To get the correct orthogonal view you have to release all buttons at the exact same time. However there are still occasionally some hiccups… Trimming, for instance, in the orthogonal projection doesn’t always work - even if it works in a ‘normal’ ortho view(port).
When going back to perspective projection (by pressing shift + cmd + RMB again) the view also sometimes ‘jumps’ (= zooms out) unexpectedly.

To get the “false” orthogonal view: release shift + cmd before releasing the RMB.

Are you able to repeat this? @dan, @pascal

A wish: the CPlane should automatically be set to the correct corresponding projection - otherwise it’s, of course, impossible to draw in the viewport (when looking at the CPlane from the edge).
And the second wish:

Is this possible?
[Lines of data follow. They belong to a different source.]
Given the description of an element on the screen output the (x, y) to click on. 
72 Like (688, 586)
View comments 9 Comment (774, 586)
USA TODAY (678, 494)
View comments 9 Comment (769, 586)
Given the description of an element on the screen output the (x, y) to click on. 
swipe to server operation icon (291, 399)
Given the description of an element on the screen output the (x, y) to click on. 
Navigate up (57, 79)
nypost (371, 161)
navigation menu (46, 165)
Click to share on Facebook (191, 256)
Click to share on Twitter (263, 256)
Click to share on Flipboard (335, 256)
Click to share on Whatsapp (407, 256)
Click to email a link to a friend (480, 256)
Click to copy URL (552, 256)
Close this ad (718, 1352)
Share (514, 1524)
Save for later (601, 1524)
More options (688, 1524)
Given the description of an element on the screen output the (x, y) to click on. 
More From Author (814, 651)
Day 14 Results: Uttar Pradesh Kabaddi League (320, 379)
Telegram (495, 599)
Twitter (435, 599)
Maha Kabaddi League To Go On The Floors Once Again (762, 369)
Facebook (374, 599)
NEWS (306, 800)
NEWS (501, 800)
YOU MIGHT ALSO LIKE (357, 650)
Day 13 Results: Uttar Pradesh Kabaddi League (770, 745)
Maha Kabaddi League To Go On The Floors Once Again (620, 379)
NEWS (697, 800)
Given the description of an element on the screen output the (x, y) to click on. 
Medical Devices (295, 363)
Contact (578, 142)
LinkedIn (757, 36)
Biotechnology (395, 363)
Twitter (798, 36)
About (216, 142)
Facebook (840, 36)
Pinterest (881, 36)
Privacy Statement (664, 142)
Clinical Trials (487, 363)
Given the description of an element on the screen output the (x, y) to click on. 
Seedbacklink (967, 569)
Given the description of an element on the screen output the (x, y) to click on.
I feel that without these two features the implementation is only halfway there. What do you think?

Philip

What is your rotation setting in the command line set to?

You mean for OneView? Default (10 degrees).

Philip

Bump…

can you post a video of what you are seeing? I can’t reproduce your issue here-

Ok - here’s a simple screen recording.

I’m rotating the view normally (dragging RMB) and trying to lock the view with cmd + shift and releasing all buttons simultaneously. However - if I release the RMB a fraction too late I get this weird behaviour where the resulting view is not the normal, expected parallell projection, but a perspective view with a long lens (?). Trying to pan the view after that with the RMB moves the camera sideways (and up and down) in this strange, locked perspective view. Can you repeat that?

Releasing all buttons simultaneously at the exact same time results in a correct parallell projection, of course. I wish you wouldn’t have to be so precise to get the correct behaviour. It’s too easy to get a view that’s only a tiny bit off (not as much as in this exaggerated video) - that error can be difficult to catch in time.

Philip

I am not seeing that behavior here… in fact it snaps rather robustly into and out of the cplane and ortho views.

what I am doing:
rotate the model normally, as I’m getting close to ortho, I hold down cmd+shift. Rhino snaps rather strongly to the ortho view… then release cmd+shift.
work in ortho
hold down cmd+shift and rotate to pop out of ortho and back to perspective…
super reliable here…

are you using a mouse with cursor acceleration turned way up?

Action sequence in Win, perspective to orto:

  1. RMB
  2. Ctrl+Shift
    switches to an ortho
  3. Let go first RMB
  4. Ctrl+Shift
    can you in MAC too should be, try.

If you simultaneously let go of all the buttons then, not always, it turns out the same effect as you in the plot.

Yes… but did you try releasing the RMB after releasing Cmd + Shift? That’s how I get the odd long lens behaviour. I think it should just continue rotating the perspective view normally, if I release the RMB too late.

No - default acceleration here. I tried two different mice (Logitech and Apple) - same result.

Philip

Yeah, thanks, that works ok, but my point is that you shouldn’t get this strange behaviour even if you release the RMB too late - in that case dragging the RMB should just rotate the view normally.

Philip

Sorry for using wrong terms here… The lens length stays the same, but I can not rotate the camera around the model - only pan.

Philip

Looks like you’ve got a CMD button sticking on your computer.